======== Records for this exercise
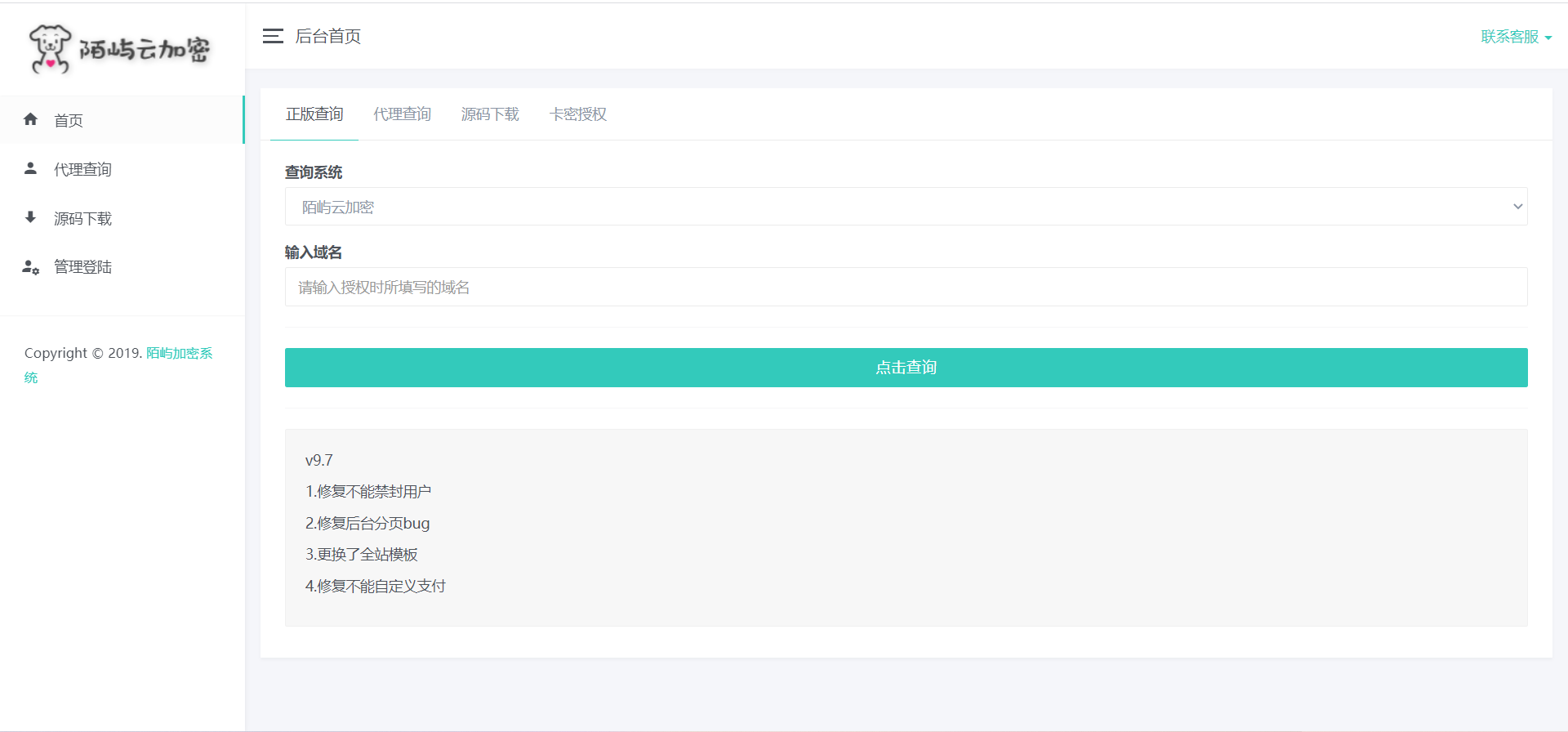Go to 管理登陆 in the sidebar

pos(82,267)
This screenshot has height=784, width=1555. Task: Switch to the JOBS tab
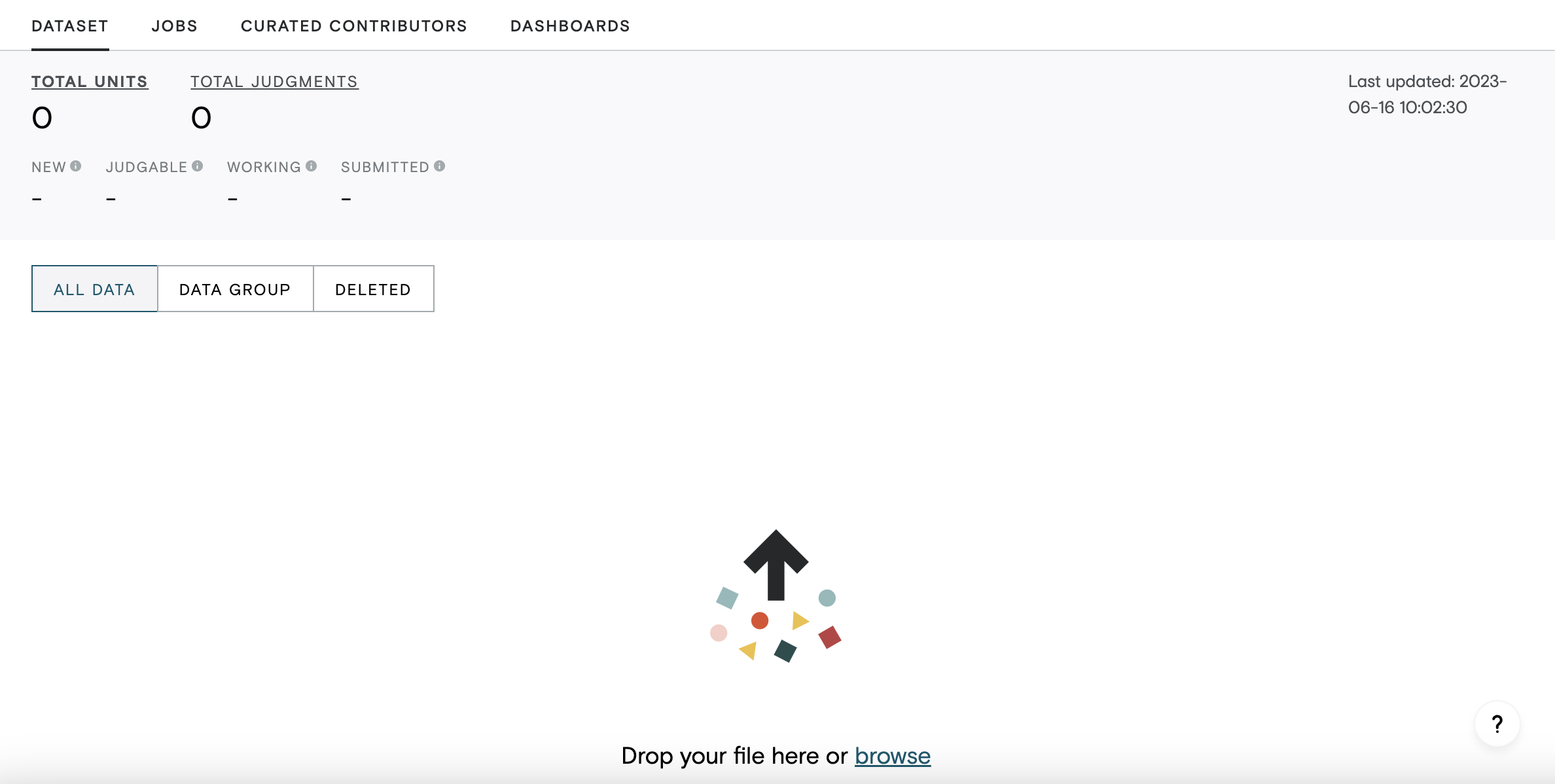pos(175,26)
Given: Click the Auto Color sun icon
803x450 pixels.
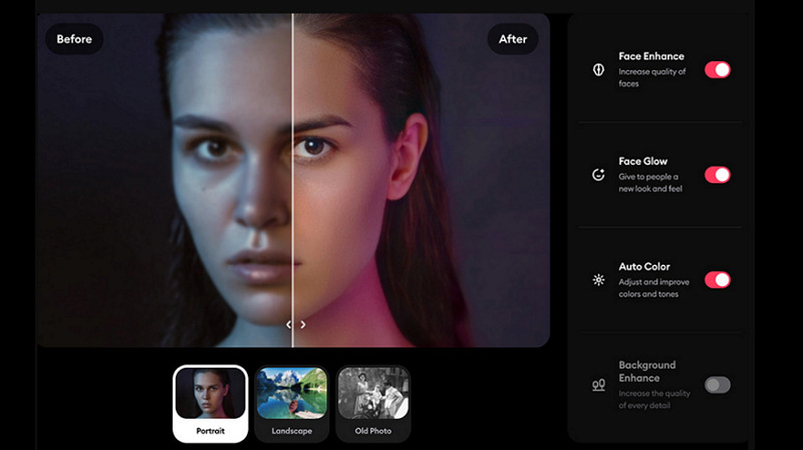Looking at the screenshot, I should point(598,280).
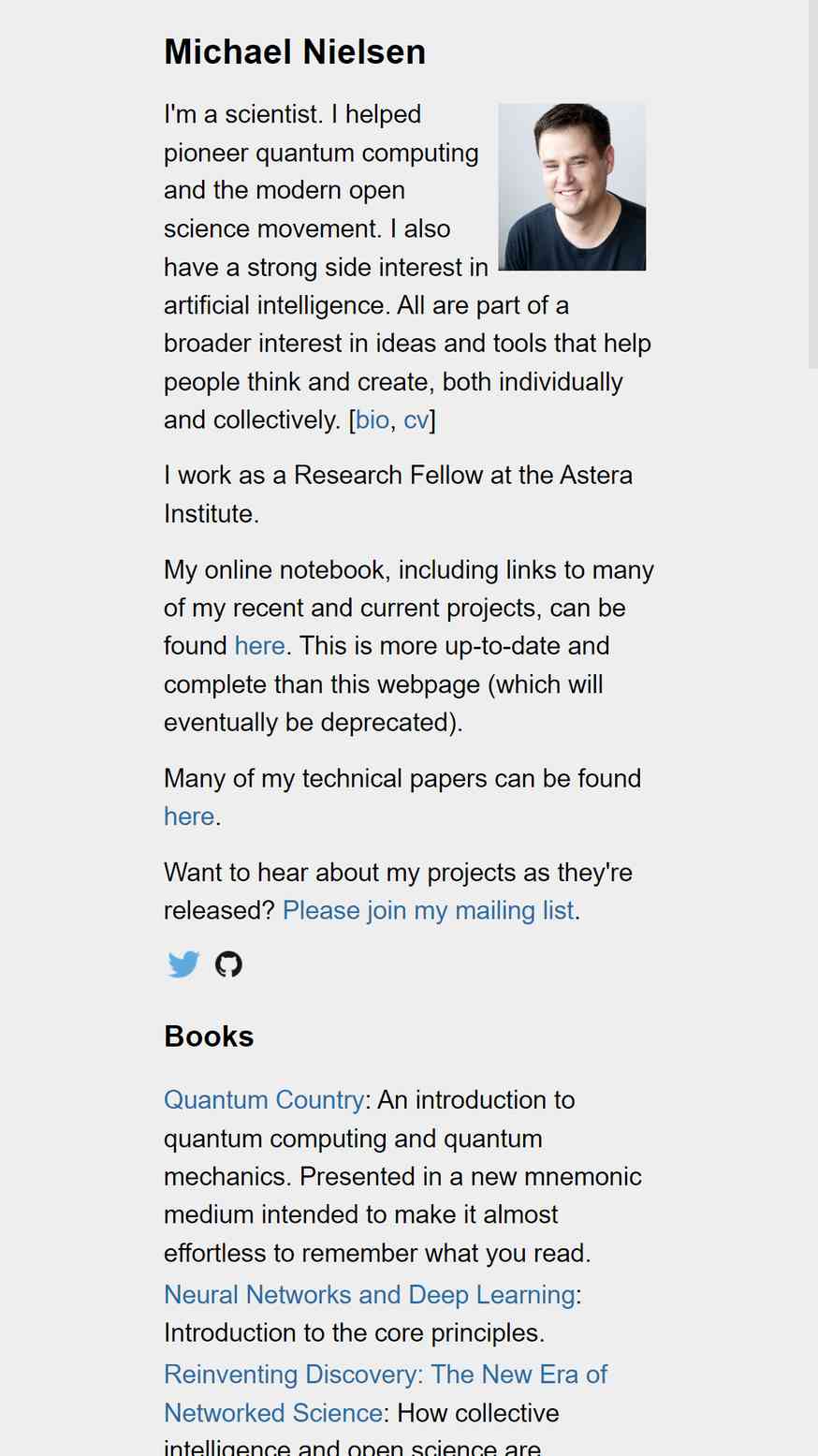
================
- Work instruction
All that is required is the lines from the line containing "Given: Click the Auto Color sun icon" through the end of the records above, copied exactly, and none of the pictures.

- Answer for the task
Given: Click the Auto Color sun icon
803x450 pixels.
Looking at the screenshot, I should point(598,280).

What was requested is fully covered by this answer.